AIM OF THE EXERCISE: Rewrite every row from the start of the rows down to the one containing "info@likevr.ru (337, 1681)", with both ends included and all requests kept. Multiply each answer coordinate by 2.35 and round it to a whole number, with halves rounding up.

** begin ENTRIES SUPPLIED **

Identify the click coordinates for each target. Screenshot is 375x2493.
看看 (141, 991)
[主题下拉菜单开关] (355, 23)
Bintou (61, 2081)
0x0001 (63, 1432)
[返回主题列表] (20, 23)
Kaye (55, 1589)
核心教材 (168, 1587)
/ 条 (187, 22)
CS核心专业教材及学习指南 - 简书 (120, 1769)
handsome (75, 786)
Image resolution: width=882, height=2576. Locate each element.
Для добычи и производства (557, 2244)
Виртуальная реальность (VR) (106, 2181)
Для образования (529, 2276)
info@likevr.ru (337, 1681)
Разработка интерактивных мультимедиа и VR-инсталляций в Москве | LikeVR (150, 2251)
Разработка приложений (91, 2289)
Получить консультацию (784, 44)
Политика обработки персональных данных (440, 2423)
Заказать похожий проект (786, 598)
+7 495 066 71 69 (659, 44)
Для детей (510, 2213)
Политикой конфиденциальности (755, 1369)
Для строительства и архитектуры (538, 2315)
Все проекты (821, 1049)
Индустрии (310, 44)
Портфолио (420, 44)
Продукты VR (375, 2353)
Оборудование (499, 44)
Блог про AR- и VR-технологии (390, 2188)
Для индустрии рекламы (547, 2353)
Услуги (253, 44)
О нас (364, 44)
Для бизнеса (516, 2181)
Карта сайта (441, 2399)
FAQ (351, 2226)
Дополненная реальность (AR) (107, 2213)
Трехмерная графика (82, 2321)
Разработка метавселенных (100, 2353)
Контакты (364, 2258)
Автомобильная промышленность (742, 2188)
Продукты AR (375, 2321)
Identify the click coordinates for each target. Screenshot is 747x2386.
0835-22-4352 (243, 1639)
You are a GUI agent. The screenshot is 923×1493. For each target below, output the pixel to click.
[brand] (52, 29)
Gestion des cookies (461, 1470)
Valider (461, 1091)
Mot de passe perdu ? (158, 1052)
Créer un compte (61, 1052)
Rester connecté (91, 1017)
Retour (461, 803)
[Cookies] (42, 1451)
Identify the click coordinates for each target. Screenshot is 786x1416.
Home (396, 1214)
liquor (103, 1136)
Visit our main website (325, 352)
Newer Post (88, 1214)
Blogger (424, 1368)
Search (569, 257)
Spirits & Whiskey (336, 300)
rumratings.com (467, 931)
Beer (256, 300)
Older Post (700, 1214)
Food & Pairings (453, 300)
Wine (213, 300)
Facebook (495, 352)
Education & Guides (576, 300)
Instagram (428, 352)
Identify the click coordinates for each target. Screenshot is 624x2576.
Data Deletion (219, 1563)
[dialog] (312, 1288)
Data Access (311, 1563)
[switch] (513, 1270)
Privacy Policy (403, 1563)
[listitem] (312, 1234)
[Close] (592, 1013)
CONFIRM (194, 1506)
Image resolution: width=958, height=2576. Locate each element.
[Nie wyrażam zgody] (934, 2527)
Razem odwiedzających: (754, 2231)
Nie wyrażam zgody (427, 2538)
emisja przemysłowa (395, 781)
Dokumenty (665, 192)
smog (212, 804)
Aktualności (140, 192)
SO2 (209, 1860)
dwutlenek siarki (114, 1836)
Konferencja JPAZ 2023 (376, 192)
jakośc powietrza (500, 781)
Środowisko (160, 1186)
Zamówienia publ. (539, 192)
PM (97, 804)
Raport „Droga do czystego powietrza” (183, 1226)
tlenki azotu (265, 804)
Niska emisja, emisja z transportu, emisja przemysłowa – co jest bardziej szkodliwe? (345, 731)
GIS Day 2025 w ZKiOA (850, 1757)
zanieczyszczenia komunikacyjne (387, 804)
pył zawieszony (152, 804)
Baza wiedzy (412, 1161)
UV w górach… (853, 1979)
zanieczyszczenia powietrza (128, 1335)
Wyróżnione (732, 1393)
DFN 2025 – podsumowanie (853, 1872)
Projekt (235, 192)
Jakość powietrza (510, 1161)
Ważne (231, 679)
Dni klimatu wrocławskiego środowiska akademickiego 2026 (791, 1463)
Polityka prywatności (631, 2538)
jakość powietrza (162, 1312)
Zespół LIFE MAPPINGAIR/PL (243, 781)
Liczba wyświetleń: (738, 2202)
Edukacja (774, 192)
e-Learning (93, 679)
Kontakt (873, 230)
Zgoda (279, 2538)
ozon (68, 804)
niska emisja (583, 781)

** end ENTRIES SUPPLIED **

FINAL RESULT:
Identify the click coordinates for each target. Screenshot is 375x2493.
看看 (331, 2329)
[主题下拉菜单开关] (834, 54)
Bintou (143, 4890)
0x0001 (148, 3365)
[返回主题列表] (47, 54)
Kaye (129, 3734)
核心教材 (395, 3729)
/ 条 (439, 52)
CS核心专业教材及学习指南 - 简书 (282, 4157)
handsome (176, 1847)
Image resolution: width=882, height=2576. Locate each element.
Для добычи и производства (1309, 5273)
Виртуальная реальность (VR) (249, 5125)
Для образования (1243, 5349)
info@likevr.ru (792, 3950)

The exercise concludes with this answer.